[Task requirements]
a. From the business case article, write out the passage that begins at the words "Projects with a" and stops after "value. (Goodpasture 2001)", swapping "business value" for "organizational value".
b. Answer these questions from the business case article:
(i) What does the PMBOK provide?
(ii) Which tactical elements deliver the value of a project?
(iii) What is often necessary to illustrate opportunity?

Five Steps to a Winning Business Case
Making a successful business case for your new project is the winning way to ensure a good beginning for your team. How often have you been asked to “work the numbers” and provide a basis for a compelling project? Often, if you are a project manager with responsibility to help your sponsor and your company make decisions about which projects are the right ones to do. The PMBOK provides the body of knowledge for “doing it the right way.” In this article, you will learn about the five steps of a methodology that you can take away and use everyday for identifying, selecting, and justifying a new project or a significant change in scope to an ongoing project.
Projects with a solid business case return value to the business, to their sponsors, and to the stakeholders and customers. Meeting scope, staying within budget, and getting done on time are the tactical elements that deliver the value. This being so, it is self-evident that successful project managers are those that effectively make the connection between project accomplishment and business value. (Goodpasture 2001)
Business Case Basics
A winning business case is really no mystery. First, it provides the background and context for the project. Historical performance is often necessary to illustrate opportunity. As is operating results from functional and process metrics are part of context. Perhaps there are lessons learned and relevant history of other projects that got you to where you are.

[Dataset extract]
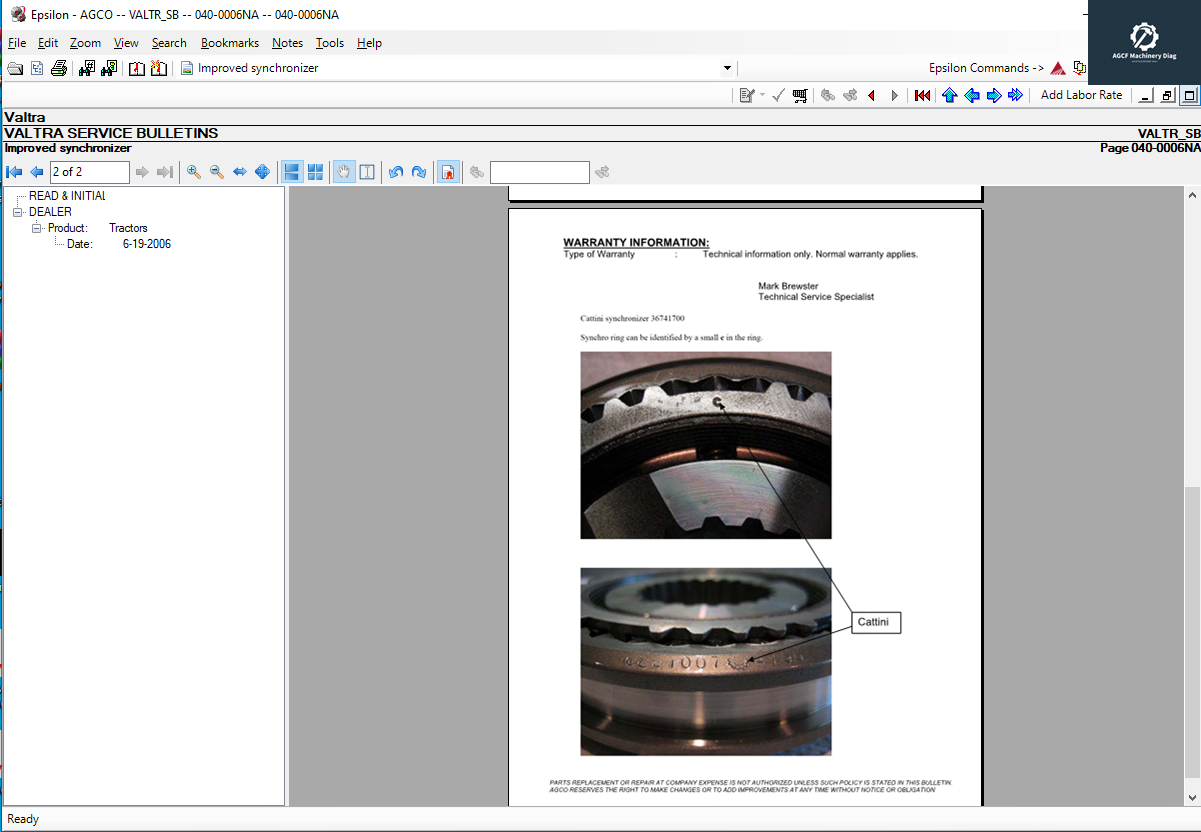Click the Add Labor Rate button
The image size is (1201, 832).
[1080, 94]
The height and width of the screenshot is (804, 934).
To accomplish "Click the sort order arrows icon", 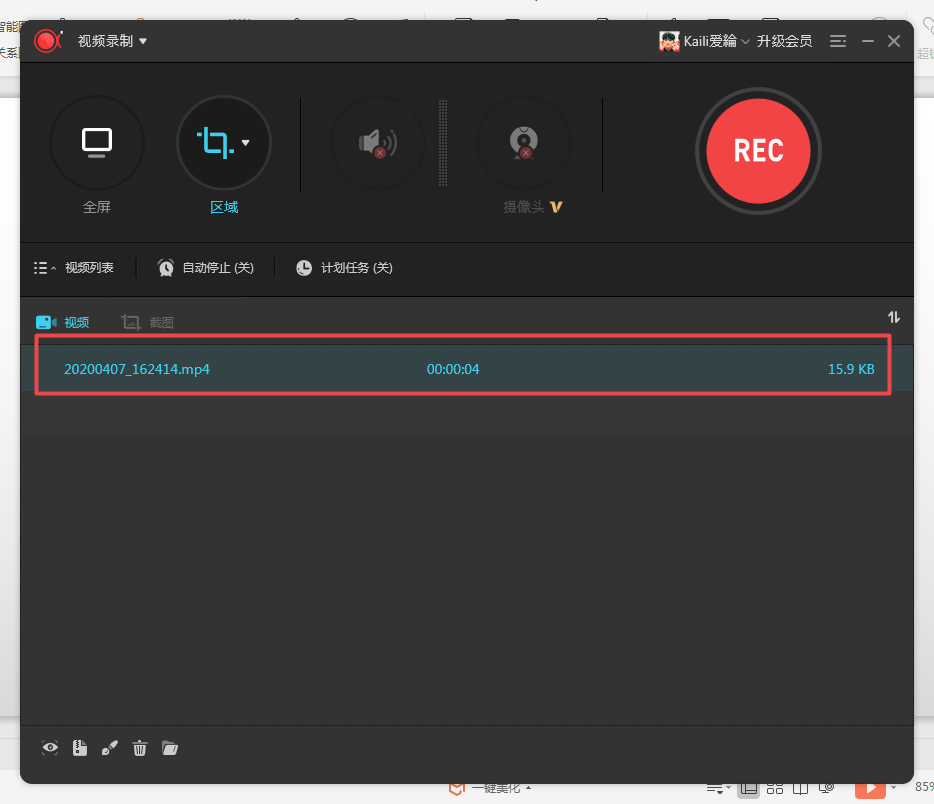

[Results for each task]
a.
Projects with a solid business case return value to the business, to their sponsors, and to the stakeholders and customers. Meeting scope, staying within budget, and getting done on time are the tactical elements that deliver the value. This being so, it is self-evident that successful project managers are those that effectively make the connection between project accomplishment and organizational value. (Goodpasture 2001)

b.
(i) The body of knowledge for "doing it the right way."
(ii) Meeting scope, staying within budget, and getting done on time.
(iii) Historical performance.